§ AIM
Copy out every line of the records below word for word, with nothing changed or left out.

Records for locating displayed items:
§ §

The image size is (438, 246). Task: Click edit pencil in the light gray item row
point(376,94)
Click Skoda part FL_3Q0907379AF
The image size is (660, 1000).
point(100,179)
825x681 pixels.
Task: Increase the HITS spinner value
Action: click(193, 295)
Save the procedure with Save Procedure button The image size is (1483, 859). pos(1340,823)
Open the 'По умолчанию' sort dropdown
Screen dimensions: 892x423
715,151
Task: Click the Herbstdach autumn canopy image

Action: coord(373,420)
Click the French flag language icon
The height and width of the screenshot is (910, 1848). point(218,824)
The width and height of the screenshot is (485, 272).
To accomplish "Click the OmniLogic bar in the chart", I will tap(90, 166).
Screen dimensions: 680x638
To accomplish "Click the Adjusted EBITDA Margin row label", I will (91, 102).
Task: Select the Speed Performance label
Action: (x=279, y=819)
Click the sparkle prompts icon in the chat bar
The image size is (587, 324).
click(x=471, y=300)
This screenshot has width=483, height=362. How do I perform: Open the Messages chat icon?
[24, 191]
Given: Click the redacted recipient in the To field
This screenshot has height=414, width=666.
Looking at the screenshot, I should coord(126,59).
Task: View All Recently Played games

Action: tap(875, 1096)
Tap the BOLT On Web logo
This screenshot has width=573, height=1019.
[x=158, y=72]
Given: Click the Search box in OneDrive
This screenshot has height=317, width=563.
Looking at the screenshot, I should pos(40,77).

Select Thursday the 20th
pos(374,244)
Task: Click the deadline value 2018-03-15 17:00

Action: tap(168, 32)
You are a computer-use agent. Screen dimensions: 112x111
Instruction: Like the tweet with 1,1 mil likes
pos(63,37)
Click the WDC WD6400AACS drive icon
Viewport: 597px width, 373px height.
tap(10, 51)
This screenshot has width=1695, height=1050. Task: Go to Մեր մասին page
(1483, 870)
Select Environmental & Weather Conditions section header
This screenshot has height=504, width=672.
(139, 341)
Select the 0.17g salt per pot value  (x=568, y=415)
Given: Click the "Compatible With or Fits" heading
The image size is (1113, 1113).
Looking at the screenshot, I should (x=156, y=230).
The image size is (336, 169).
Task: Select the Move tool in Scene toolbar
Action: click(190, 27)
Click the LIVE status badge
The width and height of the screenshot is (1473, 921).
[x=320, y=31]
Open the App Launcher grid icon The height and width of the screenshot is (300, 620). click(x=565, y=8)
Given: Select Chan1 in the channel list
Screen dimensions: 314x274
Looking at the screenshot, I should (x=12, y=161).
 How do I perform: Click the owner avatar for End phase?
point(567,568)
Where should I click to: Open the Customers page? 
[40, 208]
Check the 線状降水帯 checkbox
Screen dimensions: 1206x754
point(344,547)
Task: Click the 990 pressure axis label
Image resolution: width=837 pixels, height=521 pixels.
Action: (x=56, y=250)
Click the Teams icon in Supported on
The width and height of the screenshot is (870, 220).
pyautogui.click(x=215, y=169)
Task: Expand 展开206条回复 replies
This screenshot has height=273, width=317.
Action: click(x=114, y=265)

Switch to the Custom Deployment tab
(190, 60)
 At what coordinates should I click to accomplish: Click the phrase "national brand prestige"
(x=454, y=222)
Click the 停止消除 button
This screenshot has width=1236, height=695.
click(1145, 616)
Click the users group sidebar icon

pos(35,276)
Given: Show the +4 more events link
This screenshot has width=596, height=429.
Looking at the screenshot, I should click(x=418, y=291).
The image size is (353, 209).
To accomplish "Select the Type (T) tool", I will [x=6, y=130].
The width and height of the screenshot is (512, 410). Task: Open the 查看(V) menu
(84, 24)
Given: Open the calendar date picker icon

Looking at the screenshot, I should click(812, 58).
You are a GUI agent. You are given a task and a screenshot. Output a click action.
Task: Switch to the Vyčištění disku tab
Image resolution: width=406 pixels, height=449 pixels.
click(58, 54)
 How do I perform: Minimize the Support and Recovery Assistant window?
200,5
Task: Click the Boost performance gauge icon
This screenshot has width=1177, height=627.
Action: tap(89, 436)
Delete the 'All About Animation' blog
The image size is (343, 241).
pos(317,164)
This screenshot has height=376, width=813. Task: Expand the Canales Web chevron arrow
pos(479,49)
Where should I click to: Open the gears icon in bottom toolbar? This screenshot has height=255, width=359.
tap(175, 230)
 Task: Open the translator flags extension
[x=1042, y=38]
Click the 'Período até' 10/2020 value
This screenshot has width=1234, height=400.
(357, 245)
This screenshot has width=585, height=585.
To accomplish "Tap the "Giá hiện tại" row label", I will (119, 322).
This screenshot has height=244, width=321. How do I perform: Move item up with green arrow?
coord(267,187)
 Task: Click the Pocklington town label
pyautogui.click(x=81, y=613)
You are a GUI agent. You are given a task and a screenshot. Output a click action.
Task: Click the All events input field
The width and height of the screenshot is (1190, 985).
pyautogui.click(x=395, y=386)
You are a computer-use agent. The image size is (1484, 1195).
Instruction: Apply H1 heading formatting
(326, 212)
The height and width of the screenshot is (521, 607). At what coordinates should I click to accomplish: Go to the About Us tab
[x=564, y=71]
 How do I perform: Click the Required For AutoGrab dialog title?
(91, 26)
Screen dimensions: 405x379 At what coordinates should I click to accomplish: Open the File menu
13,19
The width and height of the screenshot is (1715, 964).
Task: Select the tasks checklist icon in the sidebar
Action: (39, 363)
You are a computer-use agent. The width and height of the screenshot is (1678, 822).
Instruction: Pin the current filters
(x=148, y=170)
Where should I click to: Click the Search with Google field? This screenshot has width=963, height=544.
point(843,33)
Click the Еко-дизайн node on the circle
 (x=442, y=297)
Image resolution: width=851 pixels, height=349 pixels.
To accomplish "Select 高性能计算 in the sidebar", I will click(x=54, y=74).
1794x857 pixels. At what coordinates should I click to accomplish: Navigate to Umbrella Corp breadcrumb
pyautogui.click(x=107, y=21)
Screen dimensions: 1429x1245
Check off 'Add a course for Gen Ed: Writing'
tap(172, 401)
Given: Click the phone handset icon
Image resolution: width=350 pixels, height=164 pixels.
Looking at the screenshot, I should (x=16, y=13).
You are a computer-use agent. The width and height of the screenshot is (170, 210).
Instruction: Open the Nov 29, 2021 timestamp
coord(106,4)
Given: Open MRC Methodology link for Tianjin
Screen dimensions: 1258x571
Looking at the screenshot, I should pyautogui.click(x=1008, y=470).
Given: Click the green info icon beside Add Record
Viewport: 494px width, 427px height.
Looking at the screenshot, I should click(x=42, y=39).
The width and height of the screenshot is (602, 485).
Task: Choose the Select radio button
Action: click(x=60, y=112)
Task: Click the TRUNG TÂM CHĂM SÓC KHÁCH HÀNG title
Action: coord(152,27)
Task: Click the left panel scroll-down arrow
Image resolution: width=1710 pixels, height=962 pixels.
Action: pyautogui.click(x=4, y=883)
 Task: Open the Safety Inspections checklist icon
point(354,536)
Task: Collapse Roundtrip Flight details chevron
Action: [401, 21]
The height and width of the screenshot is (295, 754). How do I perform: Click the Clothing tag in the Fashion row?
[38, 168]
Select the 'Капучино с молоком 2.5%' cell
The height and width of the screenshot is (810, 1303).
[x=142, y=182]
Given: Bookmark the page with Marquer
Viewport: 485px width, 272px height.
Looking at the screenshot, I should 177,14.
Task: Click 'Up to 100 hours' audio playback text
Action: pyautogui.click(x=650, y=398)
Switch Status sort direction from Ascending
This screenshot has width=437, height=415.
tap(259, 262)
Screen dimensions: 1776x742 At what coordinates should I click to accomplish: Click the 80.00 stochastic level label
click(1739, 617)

§ §

§ COMPLETE RESPONSE
The image size is (438, 246). Task: Click edit pencil in the light gray item row
point(376,94)
Click Skoda part FL_3Q0907379AF
The image size is (660, 1000).
point(100,179)
825x681 pixels.
Task: Increase the HITS spinner value
Action: click(193, 295)
Save the procedure with Save Procedure button The image size is (1483, 859). pos(1340,823)
Open the 'По умолчанию' sort dropdown
Screen dimensions: 892x423
715,151
Task: Click the Herbstdach autumn canopy image

Action: coord(373,420)
Click the French flag language icon
The height and width of the screenshot is (910, 1848). point(218,824)
The width and height of the screenshot is (485, 272).
To accomplish "Click the OmniLogic bar in the chart", I will tap(90, 166).
Screen dimensions: 680x638
To accomplish "Click the Adjusted EBITDA Margin row label", I will (91, 102).
Task: Select the Speed Performance label
Action: (x=279, y=819)
Click the sparkle prompts icon in the chat bar
The image size is (587, 324).
click(x=471, y=300)
This screenshot has width=483, height=362. How do I perform: Open the Messages chat icon?
[24, 191]
Given: Click the redacted recipient in the To field
This screenshot has height=414, width=666.
Looking at the screenshot, I should coord(126,59).
Task: View All Recently Played games

Action: tap(875, 1096)
Tap the BOLT On Web logo
This screenshot has width=573, height=1019.
[x=158, y=72]
Given: Click the Search box in OneDrive
This screenshot has height=317, width=563.
Looking at the screenshot, I should pos(40,77).

Select Thursday the 20th
pos(374,244)
Task: Click the deadline value 2018-03-15 17:00

Action: tap(168, 32)
You are a computer-use agent. Screen dimensions: 112x111
Instruction: Like the tweet with 1,1 mil likes
pos(63,37)
Click the WDC WD6400AACS drive icon
Viewport: 597px width, 373px height.
tap(10, 51)
This screenshot has width=1695, height=1050. Task: Go to Մեր մասին page
(1483, 870)
Select Environmental & Weather Conditions section header
This screenshot has height=504, width=672.
(139, 341)
Select the 0.17g salt per pot value  (x=568, y=415)
Given: Click the "Compatible With or Fits" heading
The image size is (1113, 1113).
Looking at the screenshot, I should (x=156, y=230).
The image size is (336, 169).
Task: Select the Move tool in Scene toolbar
Action: click(190, 27)
Click the LIVE status badge
The width and height of the screenshot is (1473, 921).
[x=320, y=31]
Open the App Launcher grid icon The height and width of the screenshot is (300, 620). click(x=565, y=8)
Given: Select Chan1 in the channel list
Screen dimensions: 314x274
Looking at the screenshot, I should (x=12, y=161).
 How do I perform: Click the owner avatar for End phase?
point(567,568)
Where should I click to: Open the Customers page? 
[40, 208]
Check the 線状降水帯 checkbox
Screen dimensions: 1206x754
point(344,547)
Task: Click the 990 pressure axis label
Image resolution: width=837 pixels, height=521 pixels.
Action: (x=56, y=250)
Click the Teams icon in Supported on
The width and height of the screenshot is (870, 220).
pyautogui.click(x=215, y=169)
Task: Expand 展开206条回复 replies
This screenshot has height=273, width=317.
Action: click(x=114, y=265)

Switch to the Custom Deployment tab
(190, 60)
 At what coordinates should I click to accomplish: Click the phrase "national brand prestige"
(x=454, y=222)
Click the 停止消除 button
This screenshot has width=1236, height=695.
click(1145, 616)
Click the users group sidebar icon

pos(35,276)
Given: Show the +4 more events link
This screenshot has width=596, height=429.
Looking at the screenshot, I should click(x=418, y=291).
The image size is (353, 209).
To accomplish "Select the Type (T) tool", I will [x=6, y=130].
The width and height of the screenshot is (512, 410). Task: Open the 查看(V) menu
(84, 24)
Given: Open the calendar date picker icon

Looking at the screenshot, I should click(812, 58).
You are a GUI agent. You are given a task and a screenshot. Output a click action.
Task: Switch to the Vyčištění disku tab
Image resolution: width=406 pixels, height=449 pixels.
click(58, 54)
 How do I perform: Minimize the Support and Recovery Assistant window?
200,5
Task: Click the Boost performance gauge icon
This screenshot has width=1177, height=627.
Action: tap(89, 436)
Delete the 'All About Animation' blog
The image size is (343, 241).
pos(317,164)
This screenshot has height=376, width=813. Task: Expand the Canales Web chevron arrow
pos(479,49)
Where should I click to: Open the gears icon in bottom toolbar? This screenshot has height=255, width=359.
tap(175, 230)
 Task: Open the translator flags extension
[x=1042, y=38]
Click the 'Período até' 10/2020 value
This screenshot has width=1234, height=400.
(357, 245)
This screenshot has width=585, height=585.
To accomplish "Tap the "Giá hiện tại" row label", I will (119, 322).
This screenshot has height=244, width=321. How do I perform: Move item up with green arrow?
coord(267,187)
 Task: Click the Pocklington town label
pyautogui.click(x=81, y=613)
You are a GUI agent. You are given a task and a screenshot. Output a click action.
Task: Click the All events input field
The width and height of the screenshot is (1190, 985).
pyautogui.click(x=395, y=386)
You are a computer-use agent. The image size is (1484, 1195).
Instruction: Apply H1 heading formatting
(326, 212)
The height and width of the screenshot is (521, 607). At what coordinates should I click to accomplish: Go to the About Us tab
[x=564, y=71]
 How do I perform: Click the Required For AutoGrab dialog title?
(91, 26)
Screen dimensions: 405x379 At what coordinates should I click to accomplish: Open the File menu
13,19
The width and height of the screenshot is (1715, 964).
Task: Select the tasks checklist icon in the sidebar
Action: (39, 363)
You are a computer-use agent. The width and height of the screenshot is (1678, 822).
Instruction: Pin the current filters
(x=148, y=170)
Where should I click to: Click the Search with Google field? This screenshot has width=963, height=544.
point(843,33)
Click the Еко-дизайн node on the circle
 (x=442, y=297)
Image resolution: width=851 pixels, height=349 pixels.
To accomplish "Select 高性能计算 in the sidebar", I will click(x=54, y=74).
1794x857 pixels. At what coordinates should I click to accomplish: Navigate to Umbrella Corp breadcrumb
pyautogui.click(x=107, y=21)
Screen dimensions: 1429x1245
Check off 'Add a course for Gen Ed: Writing'
tap(172, 401)
Given: Click the phone handset icon
Image resolution: width=350 pixels, height=164 pixels.
Looking at the screenshot, I should (x=16, y=13).
You are a computer-use agent. The width and height of the screenshot is (170, 210).
Instruction: Open the Nov 29, 2021 timestamp
coord(106,4)
Given: Open MRC Methodology link for Tianjin
Screen dimensions: 1258x571
Looking at the screenshot, I should pyautogui.click(x=1008, y=470).
Given: Click the green info icon beside Add Record
Viewport: 494px width, 427px height.
Looking at the screenshot, I should click(x=42, y=39).
The width and height of the screenshot is (602, 485).
Task: Choose the Select radio button
Action: click(x=60, y=112)
Task: Click the TRUNG TÂM CHĂM SÓC KHÁCH HÀNG title
Action: coord(152,27)
Task: Click the left panel scroll-down arrow
Image resolution: width=1710 pixels, height=962 pixels.
Action: pyautogui.click(x=4, y=883)
 Task: Open the Safety Inspections checklist icon
point(354,536)
Task: Collapse Roundtrip Flight details chevron
Action: [401, 21]
The height and width of the screenshot is (295, 754). How do I perform: Click the Clothing tag in the Fashion row?
[38, 168]
Select the 'Капучино с молоком 2.5%' cell
The height and width of the screenshot is (810, 1303).
[x=142, y=182]
Given: Bookmark the page with Marquer
Viewport: 485px width, 272px height.
Looking at the screenshot, I should 177,14.
Task: Click 'Up to 100 hours' audio playback text
Action: pyautogui.click(x=650, y=398)
Switch Status sort direction from Ascending
This screenshot has width=437, height=415.
tap(259, 262)
Screen dimensions: 1776x742 At what coordinates should I click to accomplish: Click the 80.00 stochastic level label
click(1739, 617)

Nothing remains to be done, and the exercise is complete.